BEGIN PAGE TEXT

Scientists have long known that certain soils worldwide were increasing outputs of carbon dioxide, but this week's study is the first to synthesize all of that research and provide a global estimate of the increase. The Nature study _ a product of the Joint Global Change Research Institute, a partnership between the University of Maryland and the Pacific Northwest laboratory _ found that conversion of soil carbon to carbon dioxide has increased 1.2 percent worldwide over a quarter century, from 1990 through 2014.
While 1.2 percent may not sound like a significant increase, soil respiration worldwide emits about five times more carbon dioxide than human activities, said Bond-Lamberty. So "a small percentage of a large number is still a very large number," he said.
The paper's authors relied upon a database that drew from 1,500 soil respiration studies worldwide, as well as data from FLUXNET, an international network of sites that monitor the interactions of carbon from land to air. The research was funded by DOE's Office of Science.
"This study asks the question on a global scale," said Vanessa Bailey, a soil scientist at the Pacific Northwest laboratory who contributed to the research. "We are talking about a huge quantity of carbon."
Not all that carbon is the same. Some of it is new, the product of recently fallen leaves and other vegetation. Some of it has built up over time, ancient and sequestered.

END PAGE TEXT

#### [PROBLEMS]
1. Can you rewrite the soil respiration passage from "Scientists have long" to "1990 through 2014.", putting "globally" wherever "worldwide" appears?
2. Could you write the next part of the soil respiration passage, picking up after its last sentence?
None of the data after the soil respiration passage is needed.

BEGIN SOURCE DATA

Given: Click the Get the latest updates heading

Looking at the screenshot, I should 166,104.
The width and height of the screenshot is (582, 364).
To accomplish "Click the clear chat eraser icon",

END SOURCE DATA

#### [REPLIES]
1.
Scientists have long known that certain soils globally were increasing outputs of carbon dioxide, but this week's study is the first to synthesize all of that research and provide a global estimate of the increase. The Nature study _ a product of the Joint Global Change Research Institute, a partnership between the University of Maryland and the Pacific Northwest laboratory _ found that conversion of soil carbon to carbon dioxide has increased 1.2 percent globally over a quarter century, from 1990 through 2014.

2.
"Imagine a compost bin that you don't turn over completely," said Bond-Lamberty. "You end up with some bottom layers where decomposition doesn't happen. Then, all of a sudden one summer, the temperature spikes and some of those long-stored layers will get decomposed."
Numerous scientists worldwide are studying climate change impact on soils, from the Arctic tundra to the loose layers of the tropics. At least one study has suggested that supercharged microbes are robbing nutrients from the soil, which could ultimately stunt the growth of vegetation. These studies contradict the claims of climate change doubters who say that industrial increases of CO2 are "greening the planet," benefiting humankind with faster-growing crops and vegetation.
In a blog post last year, the Competitive Enterprise Institute, which has received funding from fossil fuel industries, celebrated a study that documented how plants have increased their uptake of carbon, because of increased CO2 emissions. "So-called carbon pollution has done much more to expand and invigorate the planet's greenery than all the climate policies of all the world's governments combined," wrote a senior fellow for the think tank.
Bond-Lamberty and his co-authors acknowledge that uncertainties remain about carbon emissions from soil, including how emissions vary around the globe, as well as the shortage of data from the poles and the tropics. While their study documents soil emissions rising faster than what global vegetation is absorbing, that finding is likely to be scrutinized.
"Our result does not square well with a number of other studies suggesting the land is a really robust carbon sink," he said. "So the question is: Are those studies overestimating the strength of the land carbon sink? Or are the studies we used not representative of what is happening globally? How do we reconcile that?"